**Work task**. Starting at the line that contains "How do I perform: Open" in the listing below, write out every line word for word until you have written the line that contains "Uncheck the Google".

********************

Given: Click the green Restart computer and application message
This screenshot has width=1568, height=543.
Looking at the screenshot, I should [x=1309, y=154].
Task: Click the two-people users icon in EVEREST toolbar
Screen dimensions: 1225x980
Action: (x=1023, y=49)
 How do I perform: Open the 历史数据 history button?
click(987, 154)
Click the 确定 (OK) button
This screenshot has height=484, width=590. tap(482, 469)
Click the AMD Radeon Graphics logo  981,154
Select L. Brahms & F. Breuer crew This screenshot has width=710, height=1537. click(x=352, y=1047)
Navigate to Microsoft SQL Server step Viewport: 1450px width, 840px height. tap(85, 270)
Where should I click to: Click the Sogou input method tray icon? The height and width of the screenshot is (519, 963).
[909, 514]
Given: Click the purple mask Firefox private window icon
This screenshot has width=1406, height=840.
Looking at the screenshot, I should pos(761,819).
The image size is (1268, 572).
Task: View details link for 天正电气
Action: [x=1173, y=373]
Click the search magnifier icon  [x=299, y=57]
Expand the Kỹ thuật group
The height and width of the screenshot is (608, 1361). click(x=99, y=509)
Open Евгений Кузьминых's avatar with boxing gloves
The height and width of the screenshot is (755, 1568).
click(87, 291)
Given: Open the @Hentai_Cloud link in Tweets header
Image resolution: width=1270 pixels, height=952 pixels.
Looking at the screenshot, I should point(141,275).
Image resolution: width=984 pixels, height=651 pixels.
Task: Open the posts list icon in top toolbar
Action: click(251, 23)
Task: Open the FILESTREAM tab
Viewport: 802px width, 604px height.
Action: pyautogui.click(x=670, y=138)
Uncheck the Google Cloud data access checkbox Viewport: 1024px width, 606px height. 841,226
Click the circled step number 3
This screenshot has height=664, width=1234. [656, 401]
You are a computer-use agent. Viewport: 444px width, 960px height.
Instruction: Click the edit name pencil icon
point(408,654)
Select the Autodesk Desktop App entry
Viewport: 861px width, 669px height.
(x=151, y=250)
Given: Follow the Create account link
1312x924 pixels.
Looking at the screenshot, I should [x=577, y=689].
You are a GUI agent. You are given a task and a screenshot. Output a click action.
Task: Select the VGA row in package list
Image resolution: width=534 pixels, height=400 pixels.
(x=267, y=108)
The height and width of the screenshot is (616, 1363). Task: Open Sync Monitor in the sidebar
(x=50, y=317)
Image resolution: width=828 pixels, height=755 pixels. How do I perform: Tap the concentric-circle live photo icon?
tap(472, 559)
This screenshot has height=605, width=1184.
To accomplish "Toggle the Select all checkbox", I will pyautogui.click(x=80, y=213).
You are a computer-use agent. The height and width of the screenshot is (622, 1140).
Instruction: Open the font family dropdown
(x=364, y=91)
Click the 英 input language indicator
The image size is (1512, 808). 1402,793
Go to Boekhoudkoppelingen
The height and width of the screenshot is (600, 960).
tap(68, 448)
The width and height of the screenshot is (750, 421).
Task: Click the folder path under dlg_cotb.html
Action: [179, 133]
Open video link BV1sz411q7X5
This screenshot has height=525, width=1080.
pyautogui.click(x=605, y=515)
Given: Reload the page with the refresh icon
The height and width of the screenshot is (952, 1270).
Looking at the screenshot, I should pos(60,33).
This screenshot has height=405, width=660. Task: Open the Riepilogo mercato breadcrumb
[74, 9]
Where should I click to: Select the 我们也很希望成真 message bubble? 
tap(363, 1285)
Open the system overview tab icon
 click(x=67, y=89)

********************

**Result of this exercise**.
 How do I perform: Open the 历史数据 history button?
click(987, 154)
Click the 确定 (OK) button
This screenshot has height=484, width=590. tap(482, 469)
Click the AMD Radeon Graphics logo  981,154
Select L. Brahms & F. Breuer crew This screenshot has width=710, height=1537. click(x=352, y=1047)
Navigate to Microsoft SQL Server step Viewport: 1450px width, 840px height. tap(85, 270)
Where should I click to: Click the Sogou input method tray icon? The height and width of the screenshot is (519, 963).
[909, 514]
Given: Click the purple mask Firefox private window icon
This screenshot has width=1406, height=840.
Looking at the screenshot, I should pos(761,819).
The image size is (1268, 572).
Task: View details link for 天正电气
Action: [x=1173, y=373]
Click the search magnifier icon  [x=299, y=57]
Expand the Kỹ thuật group
The height and width of the screenshot is (608, 1361). click(x=99, y=509)
Open Евгений Кузьминых's avatar with boxing gloves
The height and width of the screenshot is (755, 1568).
click(87, 291)
Given: Open the @Hentai_Cloud link in Tweets header
Image resolution: width=1270 pixels, height=952 pixels.
Looking at the screenshot, I should point(141,275).
Image resolution: width=984 pixels, height=651 pixels.
Task: Open the posts list icon in top toolbar
Action: click(251, 23)
Task: Open the FILESTREAM tab
Viewport: 802px width, 604px height.
Action: pyautogui.click(x=670, y=138)
Uncheck the Google Cloud data access checkbox Viewport: 1024px width, 606px height. 841,226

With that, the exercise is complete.